I went to a neighborhood holiday party just before the New Year. My husband and I had been invited by the woman who lives next door to us. I hadn't seen her in months, but my husband who is very social in the community runs into her frequently. At her party, I met two other women who live on my street that I had never met before. One of the women asked me how long we had lived in our house and I told her, "since 1989." "Me too", she said, "Isn't it weird that I've never met you. I see your husband all of the time though!" This interaction may seem meaningless to you, however I could not stop thinking about it. How was it that I had never met this woman before, after living on the same street for more than 20 years! What was different about the way I conducted my life versus how my husband, who was the life of the party, conducted his? After some consideration, I discovered why this interaction made me feel as uncomfortable as it did. It was a metaphor for the way I was choosing to live. I work out of a home office in my back yard. I park my car in the garage below my home office. I virtually never step out through the front door. While my husband parks out front, takes frequent walks to the coffee shop on our corner and goes to the same gym as half the neighborhood. He also talks to anyone who will listen to him, something I adore about him. While I was hiding in the backyard, he was living fearlessly out in the front. My fear of visibility was keeping me from meeting the interesting and good-humored people in my community. I wondered what else it was keeping me from.
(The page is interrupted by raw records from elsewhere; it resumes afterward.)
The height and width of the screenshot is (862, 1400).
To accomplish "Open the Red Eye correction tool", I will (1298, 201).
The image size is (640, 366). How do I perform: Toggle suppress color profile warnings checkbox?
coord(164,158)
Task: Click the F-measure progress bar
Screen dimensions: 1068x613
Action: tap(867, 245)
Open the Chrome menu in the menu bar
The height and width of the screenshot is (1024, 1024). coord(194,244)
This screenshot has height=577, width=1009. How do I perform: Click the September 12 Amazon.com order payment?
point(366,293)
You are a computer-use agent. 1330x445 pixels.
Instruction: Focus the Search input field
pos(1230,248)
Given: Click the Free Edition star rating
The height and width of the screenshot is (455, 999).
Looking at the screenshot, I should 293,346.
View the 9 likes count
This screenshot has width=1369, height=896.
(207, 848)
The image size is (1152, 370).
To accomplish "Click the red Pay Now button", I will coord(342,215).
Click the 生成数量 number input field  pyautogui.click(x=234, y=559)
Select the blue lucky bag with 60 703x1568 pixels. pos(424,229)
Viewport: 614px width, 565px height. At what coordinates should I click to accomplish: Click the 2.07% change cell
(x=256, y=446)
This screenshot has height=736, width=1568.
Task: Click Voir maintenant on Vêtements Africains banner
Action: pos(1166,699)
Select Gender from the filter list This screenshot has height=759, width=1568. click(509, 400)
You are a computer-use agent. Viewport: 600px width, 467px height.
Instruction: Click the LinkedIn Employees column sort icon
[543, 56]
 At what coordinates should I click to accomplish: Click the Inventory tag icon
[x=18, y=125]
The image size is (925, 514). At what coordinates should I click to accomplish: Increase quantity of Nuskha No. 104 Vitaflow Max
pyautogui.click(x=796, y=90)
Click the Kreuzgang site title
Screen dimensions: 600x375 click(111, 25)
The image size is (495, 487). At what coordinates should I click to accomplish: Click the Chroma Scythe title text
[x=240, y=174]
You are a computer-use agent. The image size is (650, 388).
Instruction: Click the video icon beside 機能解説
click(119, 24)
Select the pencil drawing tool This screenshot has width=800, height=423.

So, this is something I am resolved to changing. I am no longer going to hide in the backyard. I am going to live out front, like my husband. One of the first steps toward that end will be hosting a neighborhood party of my own. I implore you all to reflect on the holiday season and the year that passed. What events or series of events stand out to you? Think about why they are at the forefront of your mind. Consider what meaning they have in the overall picture of your life. Are there any changes that you can make to improve the quality of your life based on your realizations? It is my hope for you that you discover and enact meaningful resolutions and change in 2011. Change may be the hardest thing for us to do, but we all can attest to how rewarding it eventually proves to be.
My sincere best wishes for a fruitful, happy, and fulfilling 2011!